少女はようやく落ち着いた様子で、俺の顔を見上げる。

涙を滲ませて。

その可憐な表情を――怒りに滲ませて。


え、怒って…?


「何て事するですか〜〜〜!!」

「うわっ!?」


 飛び上がって、俺の耳元で叫ぶゴスロリ妖精。

キーンと耳が悲鳴を上げて、俺の中の幻想も綺麗に吹き飛ばした。

少女は必死の形相で叫ぶ。


「どうしてくれるんですかぁ!? 責任取って下さいですぅ!」

「せ、責任って…」


 少女の剣幕に、俺は反論出来ない。

しかも声は容姿にピッタリな甘い声で、怖さはまるで感じない。

子供が懸命に大人を叱る姿をイメージさせて、ちょっとだけ微笑ましい。


「マイスターと切り離されちゃいましたぁ…


…うー、うえ〜〜〜〜〜ん!!」

「おいおいおい…」


 言っている事は意味不明だが、どうやら俺が原因らしい。

少女はポロポロ涙を零して、大袈裟に泣き喚いている。

困った――俺は女を泣かせる男だったのか…?


ガキだけど。


とりあえず、俺の就職先に保育園は消えた。


「まだ目覚める前なのにぃー、ふえ〜〜〜〜ん!!

何もかも滅茶苦茶ですぅ〜〜〜!!」

「いや、あのよ…」

「酷いですぅ、酷いですぅ!
私が何したって言うんですかぁ!?」

「だから――」

「ぜんぶ、ぜんぶ、ぜーーーんぶ、貴方のせいですぅ!

貴方が、貴方がぁーーー!!」

「うるせえ!!」

「うきゃー!?」


 あ、手が動いた。

とはいえ自由に動かす力はこれっぽちもないが、ページごと少女を叩き落せた。

女の子は豪快に地面を転がって、鼻を擦っている。

おお、鼻もちっちゃいなこいつ…

真っ赤な鼻を押さえて、少女は俺を涙目で睨む。


「何て事するですかぁ!? 
女の子に手を上げるなんて最低ですぅ!」

「お前がうるさいからだろう」

「うるさい!? 今うるさいって言いましたねぇー!

う…うるさいって言う人が、うるさいんですぅ〜〜!」

「意味が分からん」


 ――あー、くそ。
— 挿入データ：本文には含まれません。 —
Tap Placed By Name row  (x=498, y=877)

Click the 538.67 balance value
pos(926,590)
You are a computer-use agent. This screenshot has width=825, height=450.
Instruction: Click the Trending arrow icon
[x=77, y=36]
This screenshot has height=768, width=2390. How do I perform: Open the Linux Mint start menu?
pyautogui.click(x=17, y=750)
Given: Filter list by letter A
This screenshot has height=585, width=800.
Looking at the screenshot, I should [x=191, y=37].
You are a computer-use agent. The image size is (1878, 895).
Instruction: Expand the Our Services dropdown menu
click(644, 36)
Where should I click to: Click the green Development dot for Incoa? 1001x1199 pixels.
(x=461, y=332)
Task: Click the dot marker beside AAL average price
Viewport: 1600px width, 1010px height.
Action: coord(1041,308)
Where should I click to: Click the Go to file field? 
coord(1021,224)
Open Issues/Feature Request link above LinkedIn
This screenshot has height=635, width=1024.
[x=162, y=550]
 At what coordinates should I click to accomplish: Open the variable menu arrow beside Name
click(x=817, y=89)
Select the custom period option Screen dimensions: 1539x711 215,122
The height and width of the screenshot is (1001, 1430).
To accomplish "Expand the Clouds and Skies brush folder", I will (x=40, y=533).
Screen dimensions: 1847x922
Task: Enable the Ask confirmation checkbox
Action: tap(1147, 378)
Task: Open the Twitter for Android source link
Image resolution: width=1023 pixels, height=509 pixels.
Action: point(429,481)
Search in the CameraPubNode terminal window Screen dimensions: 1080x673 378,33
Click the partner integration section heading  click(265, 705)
力が抜ける。

小さな両手を振り回して叫ぶ少女を見ていると、緊迫感が消えた。

同時に麻痺していた痛みが絶え間なく襲い掛かり、俺は顔を歪める。


右の瞼から流れる出血が酷く、視界が血の色に染まり始める…


腕は動くが感覚はなく、健全に動くのは足だけ。

胴体は特に酷く吹き飛ばされた衝撃で、アバラが痛い。

背中は――シャツに染み付く肉のおぞましさに震えた。

俺の苦痛に、少女の顔に怒りが消える。


「…だ、大丈夫ですかぁ…?」


 ――不意に、笑いがこみ上げる。

あれだけ怒ってたくせに、怪我をしていると気付いた途端心配顔。

少女がどれだけ優しさに満ちているか、窺い知れた。


「何とかな…お前こそどうなんだ?

こんなとこフラフラしてたら、怪我するぞ」

「なっ――何言ってるですかぁ!?

マイスターを置いて逃げられませんよぉ」

「マイスター…もしかして、はやての事か?」


 俺の疑問に、少女は大きく頷く。


マイスター…マイ・マスター?


あいつ、どんなペットを飼ってるんだ…?

ペットの領域を大幅に超えてるけど。


「さっきから責任、責任って言ってるのは――


――俺があいつを、こんな風にしたって言いたいのか…?」

「違うんですかぁ!?

違うって言うなら、言ってみて下さい!」


 少女はフラリと浮かんで、俺の眼前に来る。


――どこまでも、真剣に。


「マイスターはお一人でしたけど、平和に暮らしていましたぁ!
平凡で、穏やかな日常を。

そのマイスターの家に、土足で踏み込んだのは誰ですかぁ!?」

「…」

「何度も、何度も、悲しませてぇ!
辛い気持ちにさせてぇー!

寂しい思いをさせるなら、どうして受け入れたりしたんですかぁ!?」


 ――家族ゴッコ…

俺はどうして、最初から断らなかったのか?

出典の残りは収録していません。